I have often commented [Ed: too often!] on the wildlife to be seen in Daventry town centre. Indeed, probably most town centres support an abundance of mini-beasts. Not exactly the Serengeti of course although rumour has it that a beaver has occasionally been glimpsed of an evening.
The keys of an ash tree near Tavern Lane were bearing grotesque growths like brown cauliflowers.

Aceria fraxinivora. These growths become more obvious in the autumn,
when the leaves have fallen. Daventry town centre. 10 July, 2018
They were the work of a mite, Aceria fraxinivora. It is widespread but, it seems, rather under-recorded.

Sweet Potato, Morning Glory and bindweeds all belong to the same family, the Convolvulaceae, and it was interesting to find that the Sweet Potato Leaf Miner, Bedellia somnuletella, had attacked some Hedge Bindweed, Calystegia sepium, beside a town centre car park.
The Sweet Potato Leaf Miner will attack various species of bindweed.
Daventry town centre. 10 July, 2018
Unsurprisingly the Bedellidae, to which this moth belongs, is overwhelmingly a tropical family and this species is its only British representative.

Another moth had been at work on beech, Fagus sylvatica, leaves. The larva of the Small Beech Pigmy, Stigmella tityrella, produces this curious zig-zag mine, which is normally restricted between two leaf veins.

The Small Beech Pigmy is small and lives on beech leaves!
Daventry. 10 July, 2018
The leaf margin, particularly on the right, bears a slightly rolled appearance, the work of a mite, Acalitus stenaspis.

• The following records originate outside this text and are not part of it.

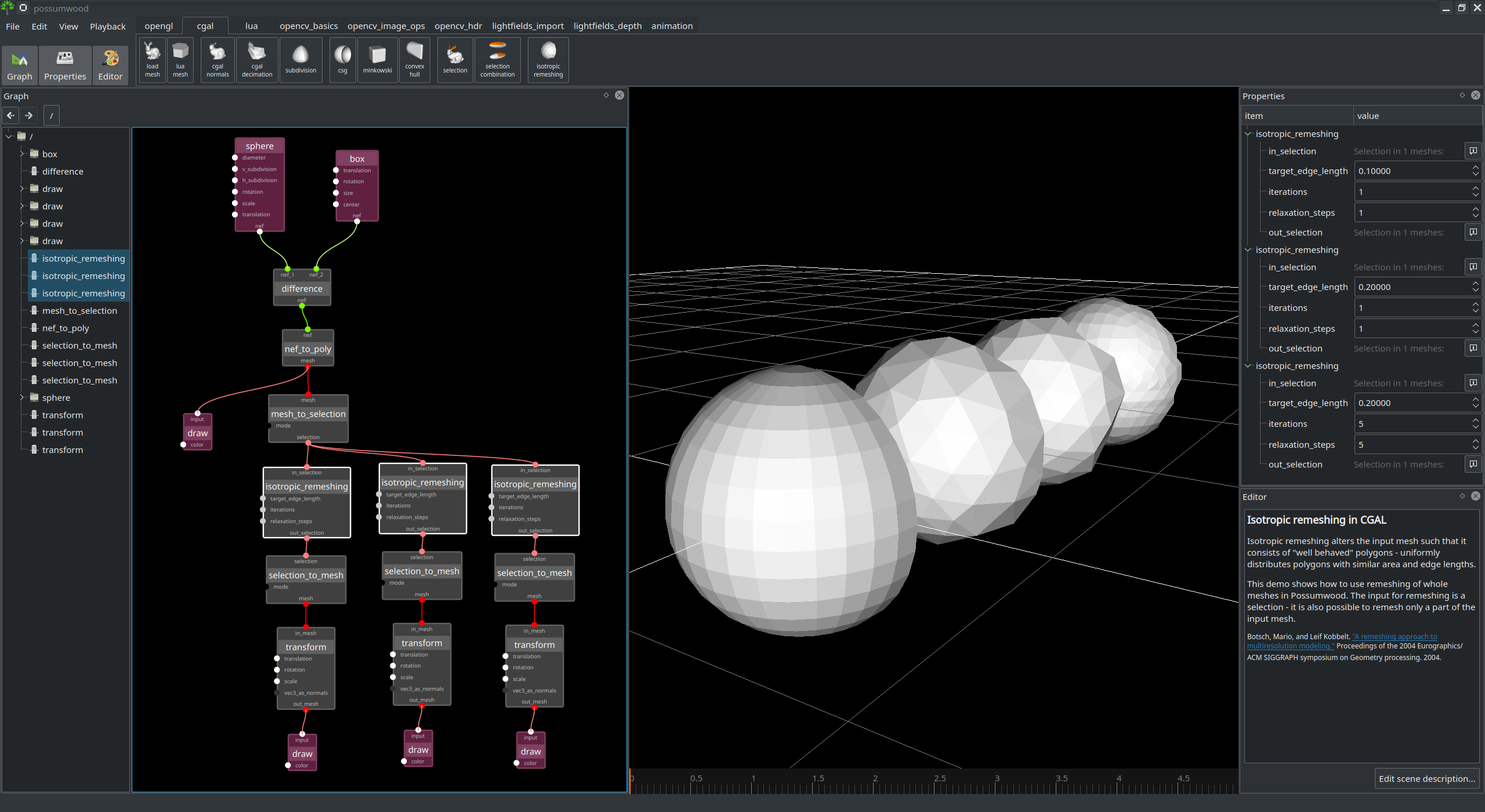
Task: Expand the box tree item
Action: click(x=22, y=154)
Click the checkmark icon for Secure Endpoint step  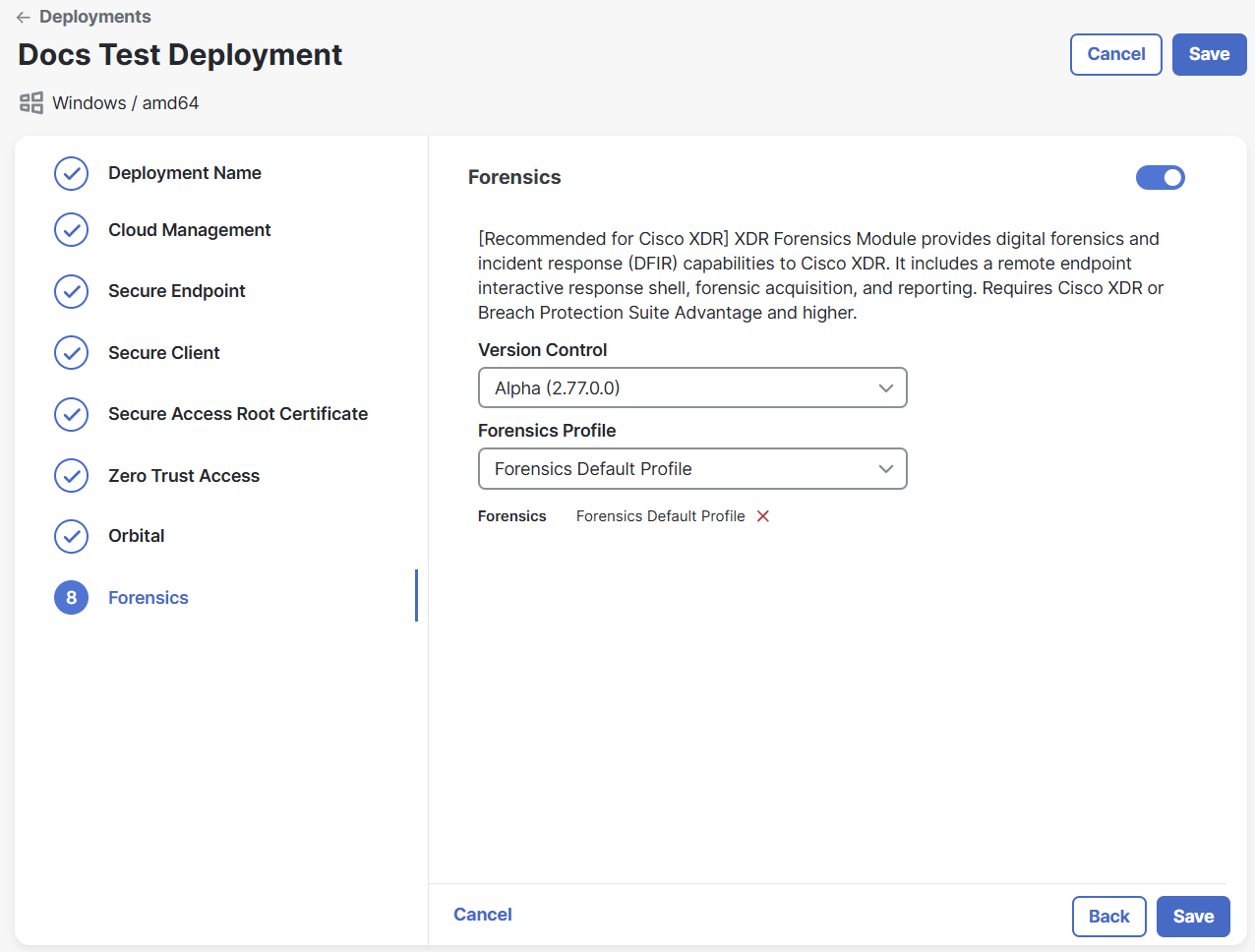(x=71, y=291)
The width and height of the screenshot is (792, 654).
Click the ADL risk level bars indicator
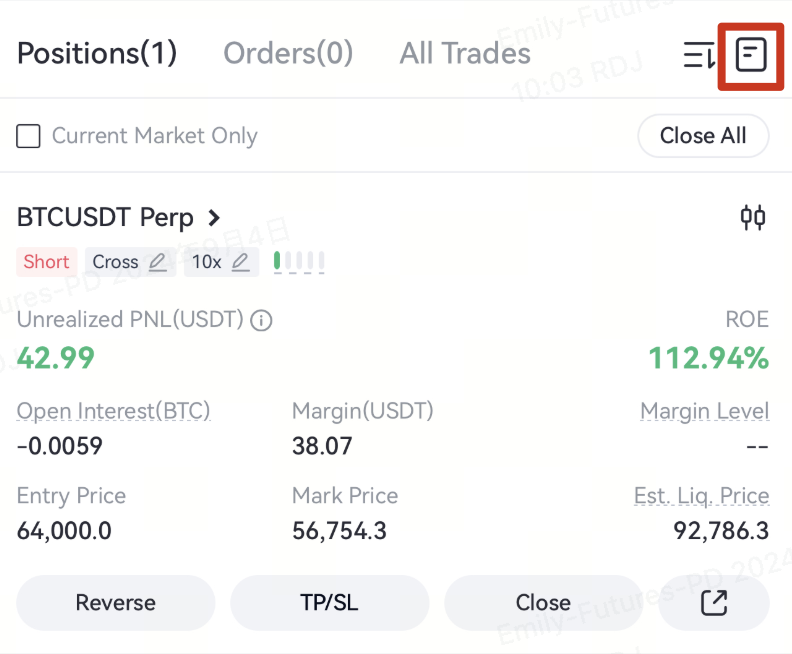click(299, 262)
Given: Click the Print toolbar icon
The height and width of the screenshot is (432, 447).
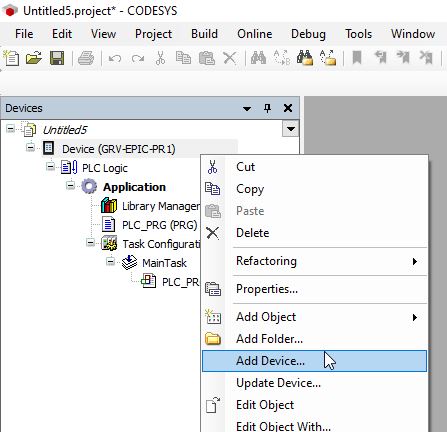Looking at the screenshot, I should tap(86, 58).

The Holly Blue butterfly, Celastrinus argiolus, is so named because its caterpillars feed on the developing flower buds of holly, although it will also make use of ivy, bramble, spindle and so on. It is frequent in gardens.

The Holly Blue is by no means dependent on holly. Daventry town centre.
10 July, 2018
Here a specimen is resting on a bramble leaf, again in the town centre.

And all this on a ten-minute stroll!